The last one sits in my stomach. I’ve had my work reduced before, dismissed, condescended to, the assumption underlying every conversation with a certain type of person that a woman running a tattoo studio in a sports neighborhood must have gotten there some way other than being extraordinary at her craft. I’ve built a counterargument to that assumption over years of work and a reputation I’ve earned without anyone’s help.

And now there’s a caption. On a blog with forty thousand followers and growing, because Reece’s name generates engagement, the Wildcats are in the middle of a season, and contract negotiations are public knowledge. There’s a caption, and it implies I have traded something, something beyond skill, something beneath it, for proximity to a famous client.

“Ava.” His voice from the bed is quiet.

“Give me a second.”

“As many as you need.”

I press my forehead to the cool glass. The street doesn’t offer anything useful, so I straighten up.

“How many outlets?” I ask.

“Three that I’ve seen. Mack’s texting me. Probably more by morning.”

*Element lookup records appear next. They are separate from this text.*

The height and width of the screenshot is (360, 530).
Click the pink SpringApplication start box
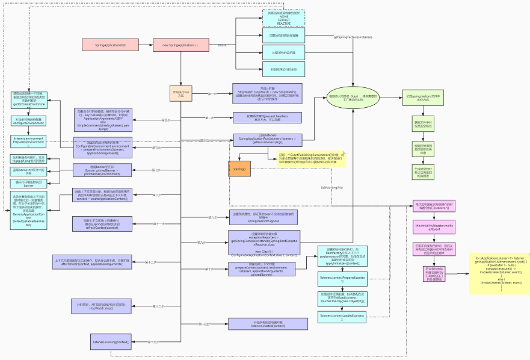coord(111,45)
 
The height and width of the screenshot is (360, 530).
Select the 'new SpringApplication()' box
coord(180,45)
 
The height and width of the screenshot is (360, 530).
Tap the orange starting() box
coord(239,169)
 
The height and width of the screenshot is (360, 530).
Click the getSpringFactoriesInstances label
coord(353,37)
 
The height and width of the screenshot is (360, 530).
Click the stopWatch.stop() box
coord(96,305)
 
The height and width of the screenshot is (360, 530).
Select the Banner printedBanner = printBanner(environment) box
coord(102,170)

“Is Lena’s name on any of them?”

“Not yet.” A pause. “The photo is hers. Same framing as the one she sent me last night.”

Last night.

He knew she had a photograph last night, came here tonight, and didn’t open with that, but I understand why. We needed to have the other conversation first, to eat the food and sit across from each other and say the real things before the crisis arrived, but I also feel the sequence of it like a small puncture.

He knew, and I didn’t.

I turn around.

He’s sitting on the edge of the bed, phone in his hand, shirt back on, watching me with the careful attention of someone who understands the ground has shifted and is waiting to find out exactly how much.

“You knew she had a photo of you leaving,” I say.